◆ What you should do:
Reproduce all records word for word.

◆ Data for the task:
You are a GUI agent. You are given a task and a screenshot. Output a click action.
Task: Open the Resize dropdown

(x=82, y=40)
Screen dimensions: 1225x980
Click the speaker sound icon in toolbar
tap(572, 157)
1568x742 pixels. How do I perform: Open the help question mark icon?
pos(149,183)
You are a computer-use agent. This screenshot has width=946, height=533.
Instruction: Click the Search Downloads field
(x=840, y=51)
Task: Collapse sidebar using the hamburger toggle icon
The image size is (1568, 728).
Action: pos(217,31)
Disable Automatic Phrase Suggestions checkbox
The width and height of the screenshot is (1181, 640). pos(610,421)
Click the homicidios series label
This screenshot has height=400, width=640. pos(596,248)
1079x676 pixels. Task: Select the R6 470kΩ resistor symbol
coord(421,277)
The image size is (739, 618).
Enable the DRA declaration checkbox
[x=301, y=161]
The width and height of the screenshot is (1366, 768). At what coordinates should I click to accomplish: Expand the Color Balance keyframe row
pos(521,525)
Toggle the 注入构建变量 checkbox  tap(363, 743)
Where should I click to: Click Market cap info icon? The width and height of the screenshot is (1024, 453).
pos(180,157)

◆ The answer:
You are a GUI agent. You are given a task and a screenshot. Output a click action.
Task: Open the Resize dropdown

(x=82, y=40)
Screen dimensions: 1225x980
Click the speaker sound icon in toolbar
tap(572, 157)
1568x742 pixels. How do I perform: Open the help question mark icon?
pos(149,183)
You are a computer-use agent. This screenshot has width=946, height=533.
Instruction: Click the Search Downloads field
(x=840, y=51)
Task: Collapse sidebar using the hamburger toggle icon
The image size is (1568, 728).
Action: pos(217,31)
Disable Automatic Phrase Suggestions checkbox
The width and height of the screenshot is (1181, 640). pos(610,421)
Click the homicidios series label
This screenshot has height=400, width=640. pos(596,248)
1079x676 pixels. Task: Select the R6 470kΩ resistor symbol
coord(421,277)
The image size is (739, 618).
Enable the DRA declaration checkbox
[x=301, y=161]
The width and height of the screenshot is (1366, 768). At what coordinates should I click to accomplish: Expand the Color Balance keyframe row
pos(521,525)
Toggle the 注入构建变量 checkbox  tap(363, 743)
Where should I click to: Click Market cap info icon? The width and height of the screenshot is (1024, 453).
pos(180,157)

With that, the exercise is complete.